NILES — Every year, children die from heatstroke after being accidently left in parked vehicles. Even with mild temperatures outside, the temperature inside a vehicle can rise 20 degrees in as little as 10 minutes.
Heatstroke is the leading cause of non-crash, vehicle-related deaths for children, according to Safe Kids Worldwide. A child’s body heats up three to five times faster than an adult’s, making them more susceptible to heatstroke. To prevent this tragedy, police say parents and caregivers should never leave a child alone in a car, not even for a minute. They should keep their cars locked when not in them so children don’t get in on their own.
Police also suggest putting something in the back of the car next to the child such as a briefcase, a purse or a cell phone that is needed at the final destination, especially important if not following a normal routine.

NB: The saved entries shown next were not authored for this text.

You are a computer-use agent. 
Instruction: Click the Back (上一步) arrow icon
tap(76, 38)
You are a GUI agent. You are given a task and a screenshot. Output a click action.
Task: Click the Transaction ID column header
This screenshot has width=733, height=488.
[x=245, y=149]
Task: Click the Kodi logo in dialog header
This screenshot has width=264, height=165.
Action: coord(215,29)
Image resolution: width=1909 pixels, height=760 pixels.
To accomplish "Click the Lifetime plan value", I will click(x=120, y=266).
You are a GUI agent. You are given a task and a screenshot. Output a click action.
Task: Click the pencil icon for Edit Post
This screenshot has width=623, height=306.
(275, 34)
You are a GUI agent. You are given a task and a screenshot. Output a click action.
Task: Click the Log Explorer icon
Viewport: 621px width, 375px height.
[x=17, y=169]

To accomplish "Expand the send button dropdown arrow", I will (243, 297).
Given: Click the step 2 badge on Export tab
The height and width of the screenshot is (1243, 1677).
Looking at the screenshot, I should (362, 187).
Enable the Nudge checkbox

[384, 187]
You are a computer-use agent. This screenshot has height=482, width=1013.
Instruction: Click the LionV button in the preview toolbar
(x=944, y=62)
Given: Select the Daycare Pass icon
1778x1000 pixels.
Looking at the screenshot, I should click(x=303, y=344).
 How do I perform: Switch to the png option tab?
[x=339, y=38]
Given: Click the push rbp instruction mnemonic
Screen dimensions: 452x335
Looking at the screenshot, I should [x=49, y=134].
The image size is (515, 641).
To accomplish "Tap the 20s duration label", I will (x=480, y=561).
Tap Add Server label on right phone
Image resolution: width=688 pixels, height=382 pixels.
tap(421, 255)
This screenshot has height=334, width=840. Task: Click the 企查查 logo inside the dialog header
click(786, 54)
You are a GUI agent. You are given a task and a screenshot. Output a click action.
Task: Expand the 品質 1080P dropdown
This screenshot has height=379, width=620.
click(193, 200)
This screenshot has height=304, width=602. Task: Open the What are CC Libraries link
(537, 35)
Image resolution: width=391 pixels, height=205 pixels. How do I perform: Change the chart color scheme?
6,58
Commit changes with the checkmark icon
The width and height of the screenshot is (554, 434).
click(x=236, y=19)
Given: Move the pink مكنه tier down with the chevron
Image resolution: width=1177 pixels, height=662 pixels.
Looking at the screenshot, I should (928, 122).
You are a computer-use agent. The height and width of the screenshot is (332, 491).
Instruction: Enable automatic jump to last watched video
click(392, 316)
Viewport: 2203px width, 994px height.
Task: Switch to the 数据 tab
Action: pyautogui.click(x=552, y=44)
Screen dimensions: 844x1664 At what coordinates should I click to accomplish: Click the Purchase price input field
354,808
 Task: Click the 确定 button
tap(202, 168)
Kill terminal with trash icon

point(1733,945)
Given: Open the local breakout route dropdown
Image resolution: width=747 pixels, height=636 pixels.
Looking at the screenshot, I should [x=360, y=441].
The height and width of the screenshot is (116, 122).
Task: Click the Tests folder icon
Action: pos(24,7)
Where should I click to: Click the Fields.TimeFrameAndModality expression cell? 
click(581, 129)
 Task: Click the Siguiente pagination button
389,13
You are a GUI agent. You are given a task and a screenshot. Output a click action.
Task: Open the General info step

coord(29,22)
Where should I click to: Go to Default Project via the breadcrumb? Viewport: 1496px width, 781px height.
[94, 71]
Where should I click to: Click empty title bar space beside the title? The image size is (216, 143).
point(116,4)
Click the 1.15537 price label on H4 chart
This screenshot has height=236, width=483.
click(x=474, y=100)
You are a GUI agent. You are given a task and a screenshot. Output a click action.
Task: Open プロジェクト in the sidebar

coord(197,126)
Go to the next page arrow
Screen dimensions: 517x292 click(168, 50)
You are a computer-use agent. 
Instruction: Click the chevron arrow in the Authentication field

“A hot car can be deadly,” Michigan State Police Community Service Trooper Holly Higgs from the Niles Post stated in a news release. “Always be sure to look twice before getting out. It’s easier than you think to forget a baby in the backseat.”With summer fast approaching, Higgs suggests taking these steps to remember not to leave a child in a vehicle:
• Write yourself a note and place it where you’ll see it when you leave the vehicle.
• Place your bag, briefcase or something else you’re sure to need in the back seat so you’ll see a child left in the vehicle.
• Keep an object in the car seat, such as a stuffed toy. Once the child is buckled in, place the object where the driver will notice it when he or she leaves the vehicle.
• Ask your child care center to call you if your child doesn’t arrive on time for child care.
• If you are dropping your child off at child care, and it’s normally your spouse, partner or caregiver who drops them off, have them call you to make sure the drop-off went according to plan.
• If you see a child alone in a hot vehicle, call 911 immediately. If they are in distress due to heat, get them out as quickly as possible. Cool the child rapidly (not in an ice bath, but by spraying them with cool water).